INSTRUCTIONS FOR THE TASK: The exercise calls for the lines from the one containing "Click the blue back arrow above the vin table" to the end of the data below to be output exactly, pictures excluded.

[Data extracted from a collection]
####################

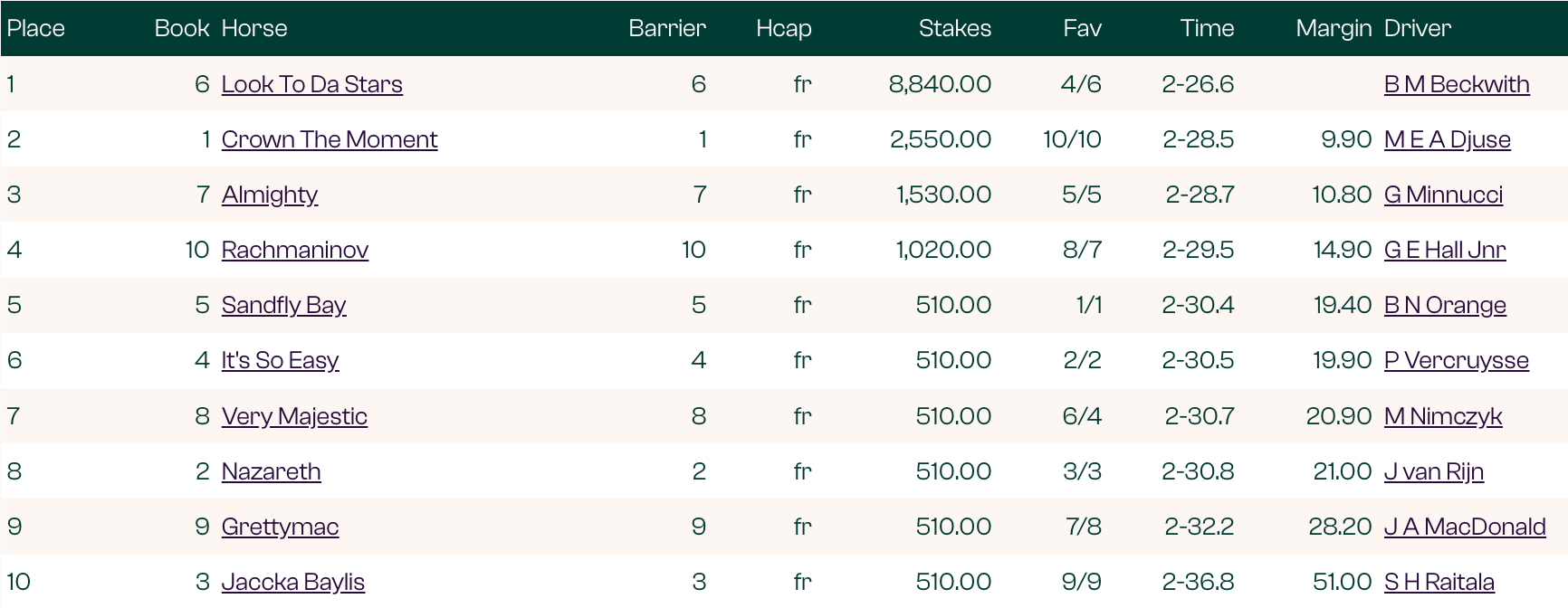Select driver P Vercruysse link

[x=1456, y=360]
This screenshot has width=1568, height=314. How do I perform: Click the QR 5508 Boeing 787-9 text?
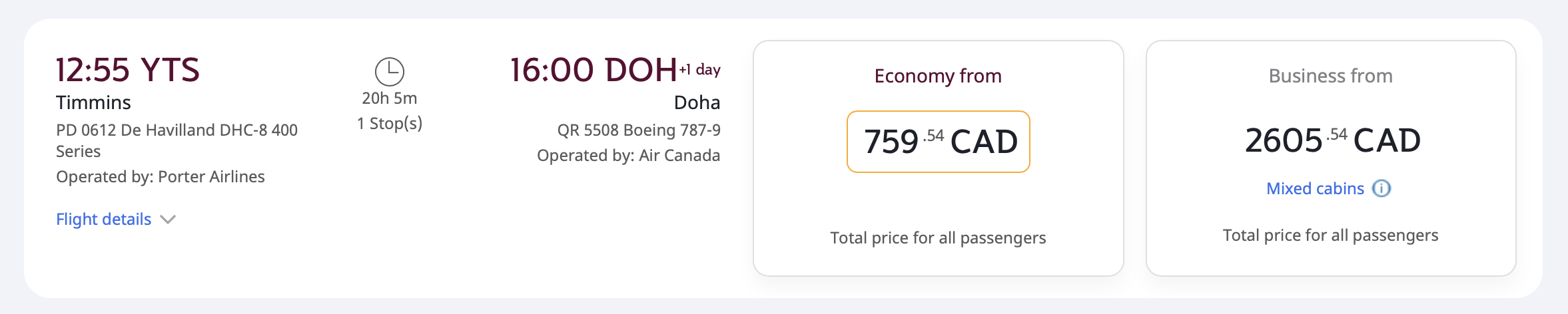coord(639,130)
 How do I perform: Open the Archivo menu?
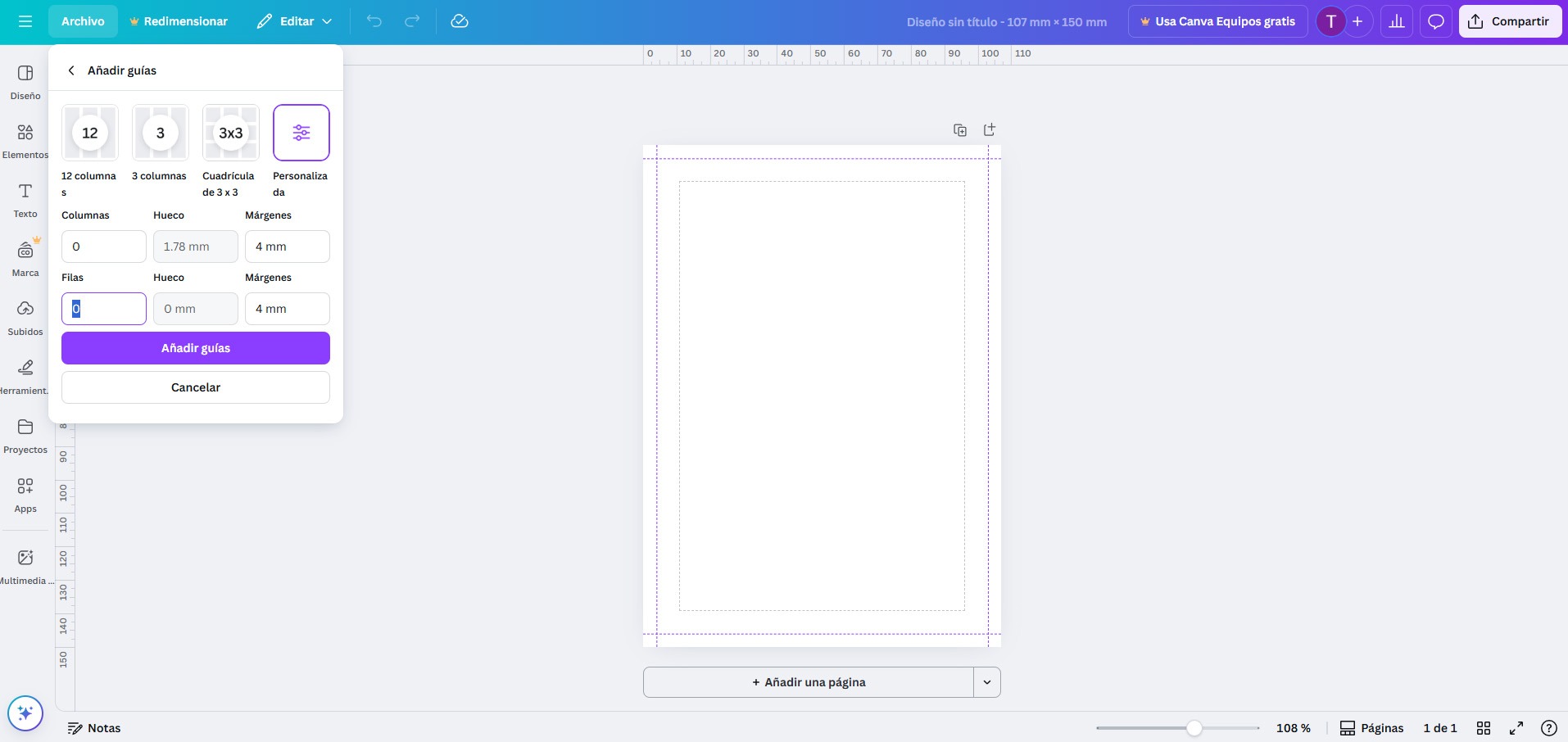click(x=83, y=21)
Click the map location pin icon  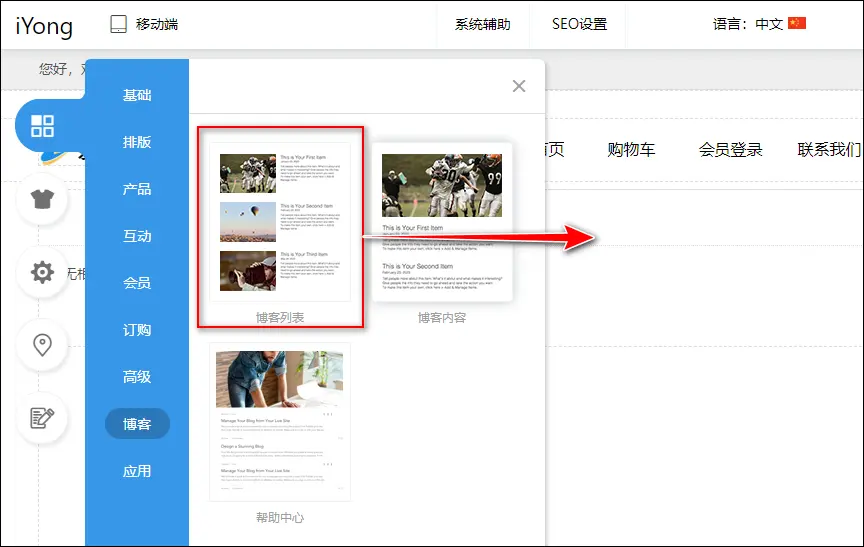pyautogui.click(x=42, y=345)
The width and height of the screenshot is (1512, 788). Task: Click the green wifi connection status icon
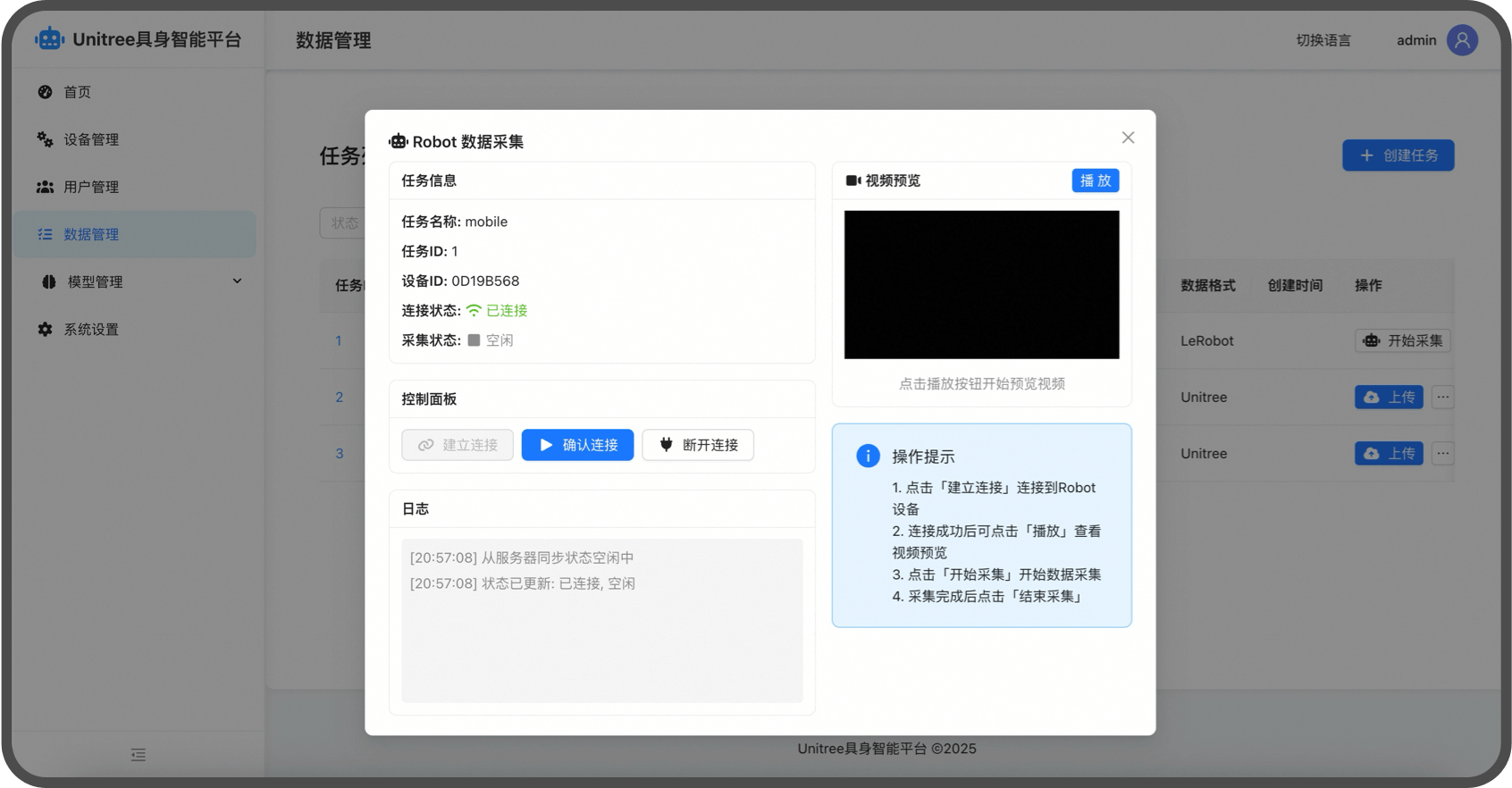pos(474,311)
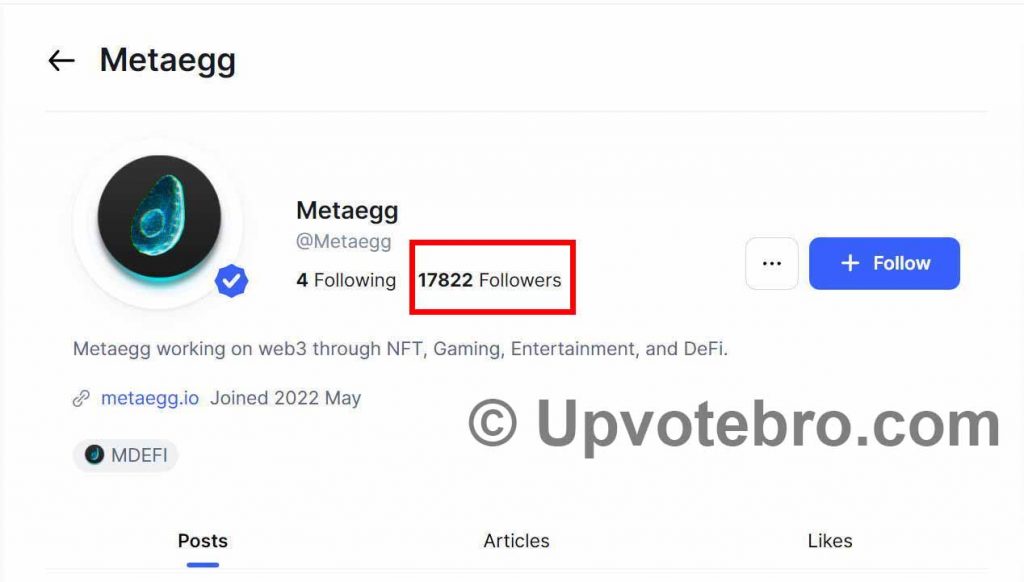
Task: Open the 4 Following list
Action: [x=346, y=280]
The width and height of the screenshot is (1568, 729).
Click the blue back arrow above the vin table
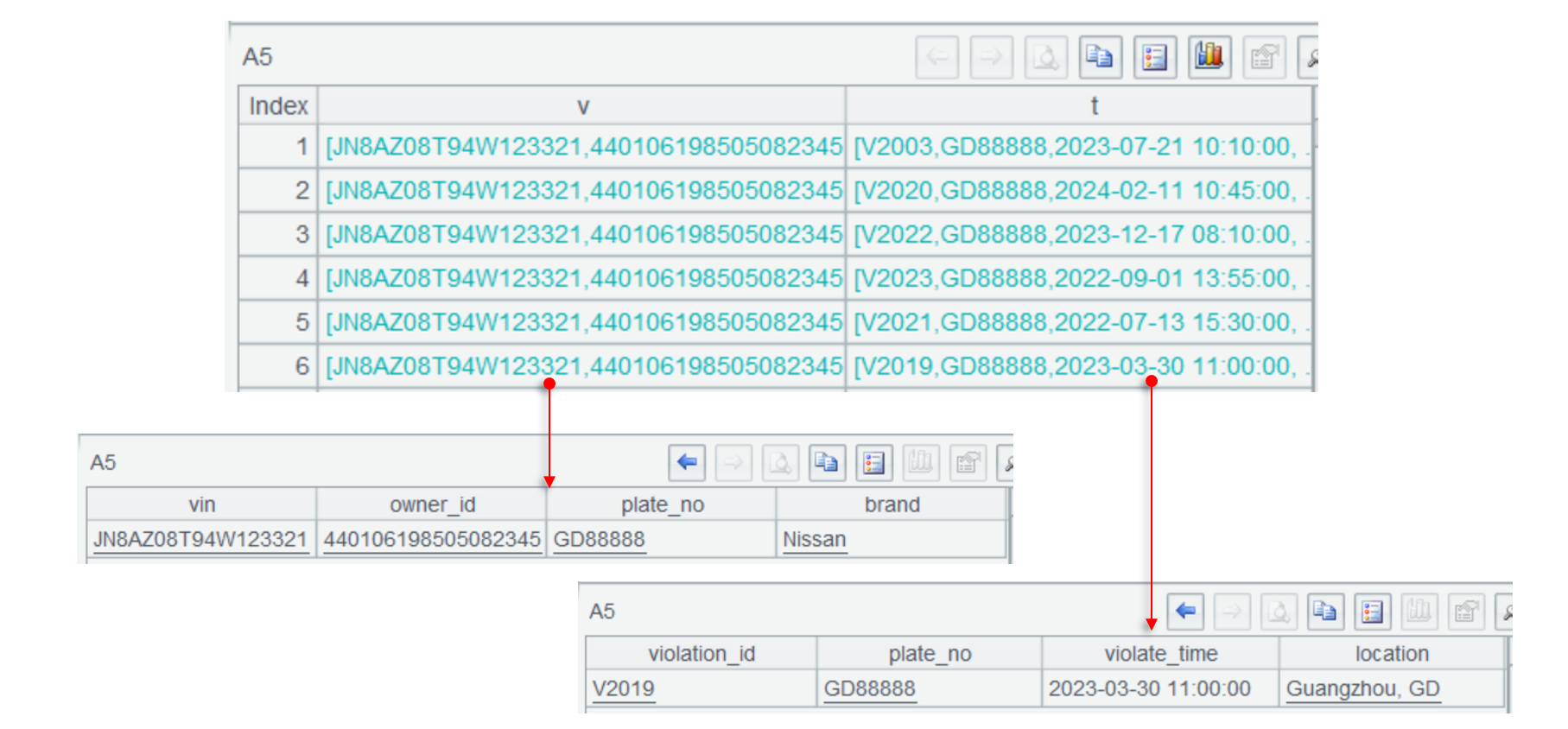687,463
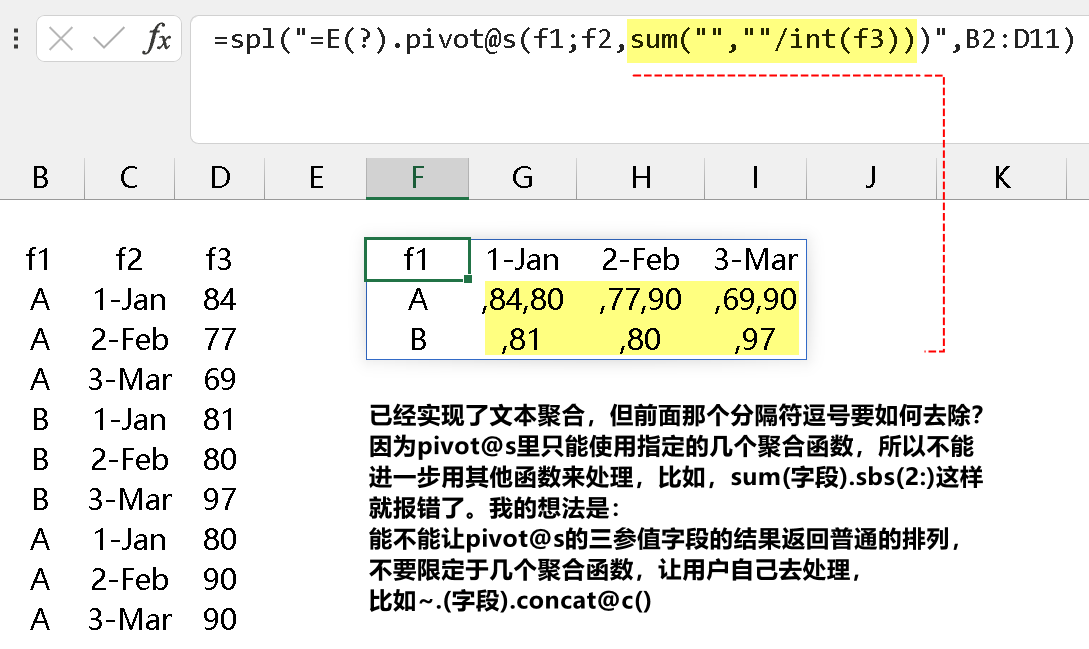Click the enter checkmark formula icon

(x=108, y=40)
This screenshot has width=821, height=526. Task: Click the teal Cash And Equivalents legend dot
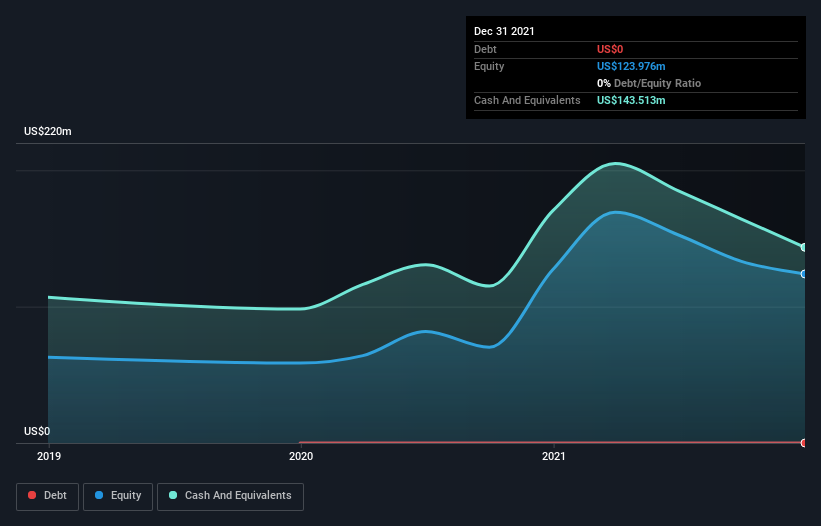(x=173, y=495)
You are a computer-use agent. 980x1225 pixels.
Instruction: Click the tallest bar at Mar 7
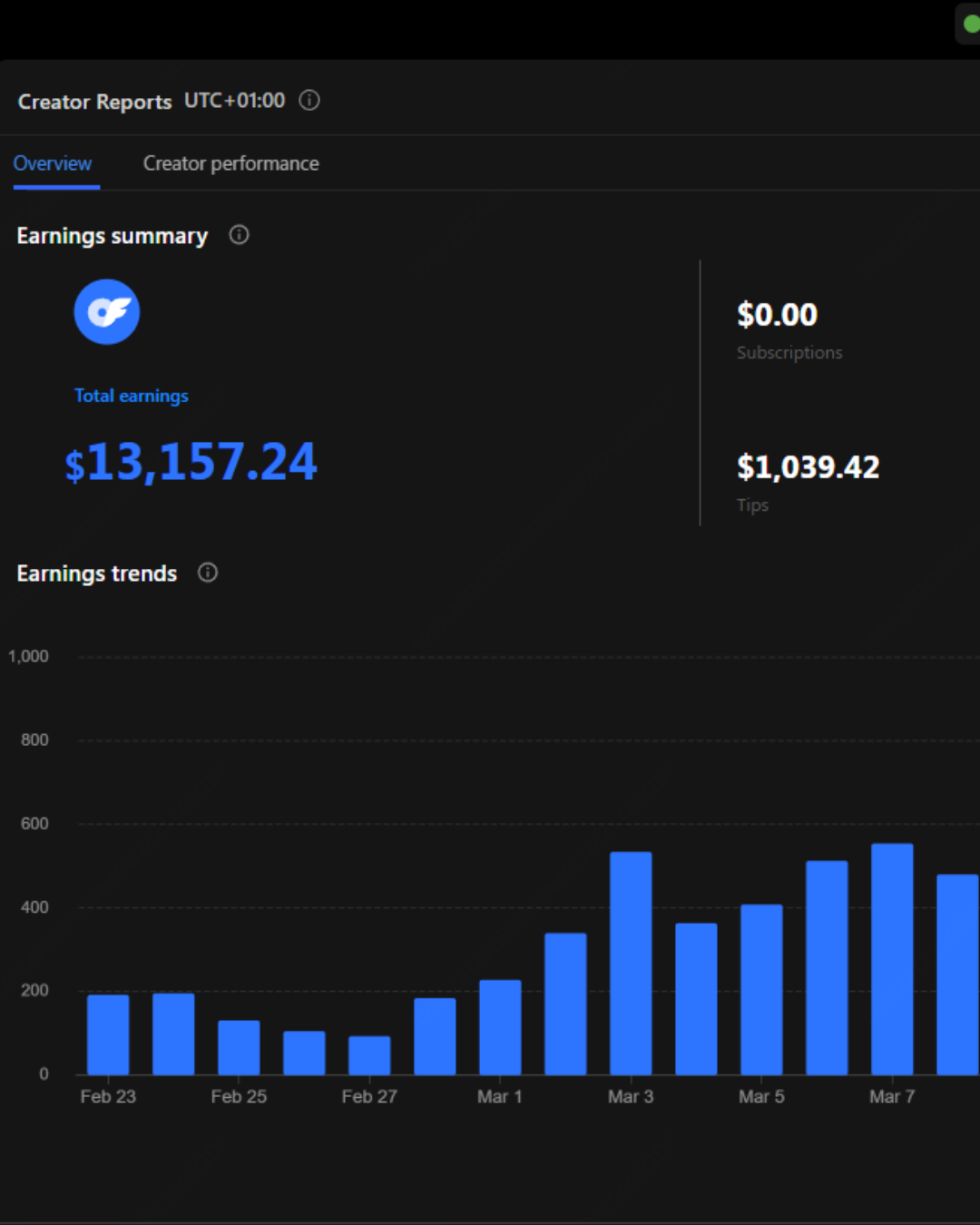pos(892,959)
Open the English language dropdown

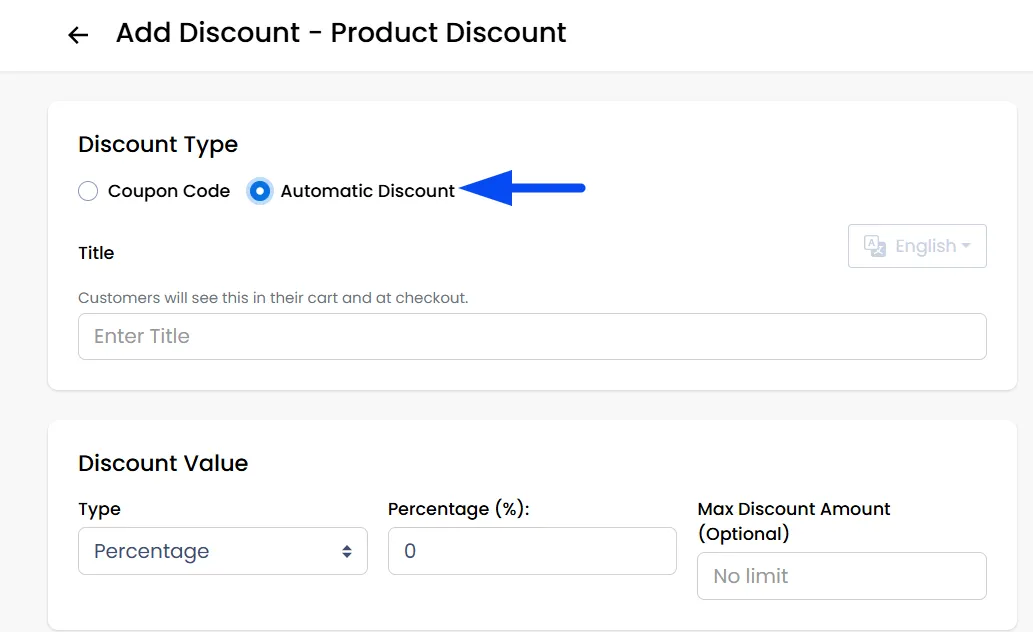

####################

EXERCISE ANSWER:
Click the blue back arrow above the vin table
687,463
Click the enter checkmark formula icon

(x=108, y=40)
This screenshot has width=821, height=526. Task: Click the teal Cash And Equivalents legend dot
(x=173, y=495)
You are a computer-use agent. 980x1225 pixels.
Instruction: Click the tallest bar at Mar 7
pos(892,959)
Open the English language dropdown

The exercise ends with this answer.